The probability that we don't hit beta after one try is $$1 - 2^{-|B|}$$
We assume that events are independent (Hyp 2). The number of possible tries left is given by: $$|A|-|B|+1$$
We then derive the following expression:
$$P(\text{"there exists }\beta \in B \text{ with no pre-image"}) = (1-2^{-|B|})^{|A|-|B| + 1}$$
In the case of SHA256, we have
$$ |A| = 2^{2^{64}} \approx 2^{18446744073709551615}; |B| = 2^{256} $$
This gives us: $$(1-2^{-256})^{2^{18446744073709551615}-2^{256} + 1} \leq 10^{-5000000} \approx 0$$ where the upper-bound was computed here
- Is my formula correct?
- How could I estimate this assuming a given bias in the hash function? (i.e. some values are more likely than other)

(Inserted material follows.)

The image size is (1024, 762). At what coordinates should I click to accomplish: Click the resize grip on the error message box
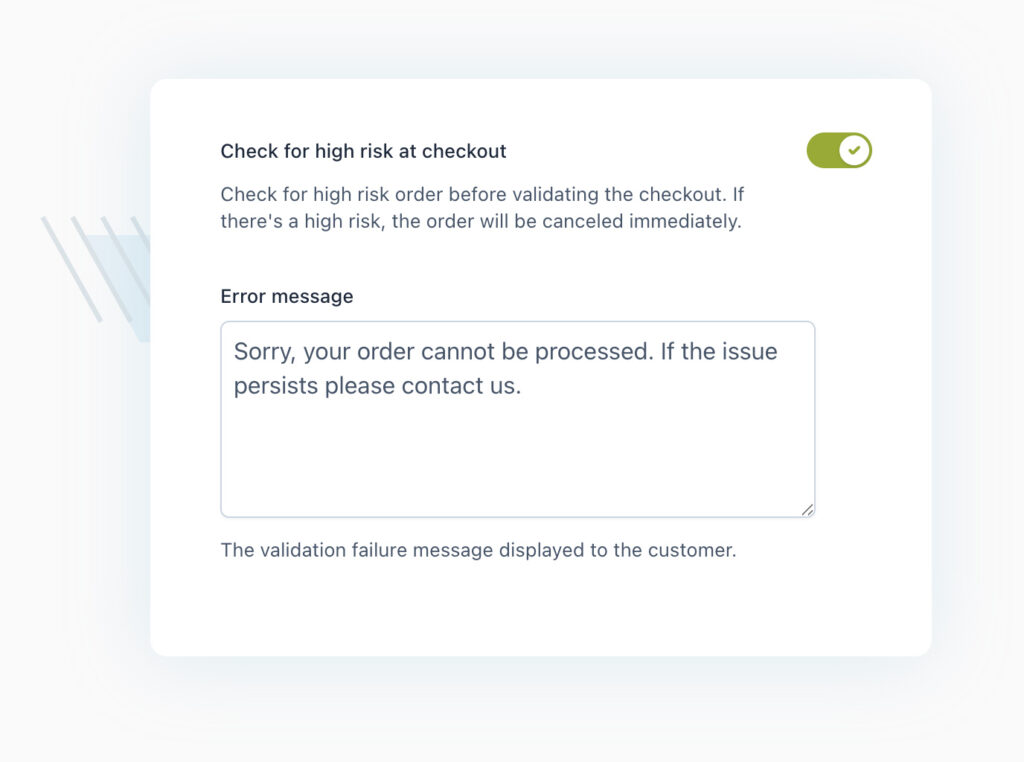[x=807, y=510]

I'm not following your argument (why "construct" a mapping, when you want random mappings?)
I'm going to start from scratch.
If $b=|B|$ and $a=|A|$ there are at most $b(b-1)^a$ maps that miss an element - we pick an element $\beta \in B$ in $b$ ways, then pick a map from $A$ to $B\setminus \{\beta\}$ in $(b-1)^a$ ways. This over-counts maps by counting multiple times any maps that miss multiple elements, but that will tend to be a relatively tiny amount, and we have at least an upper bound for the number of such maps.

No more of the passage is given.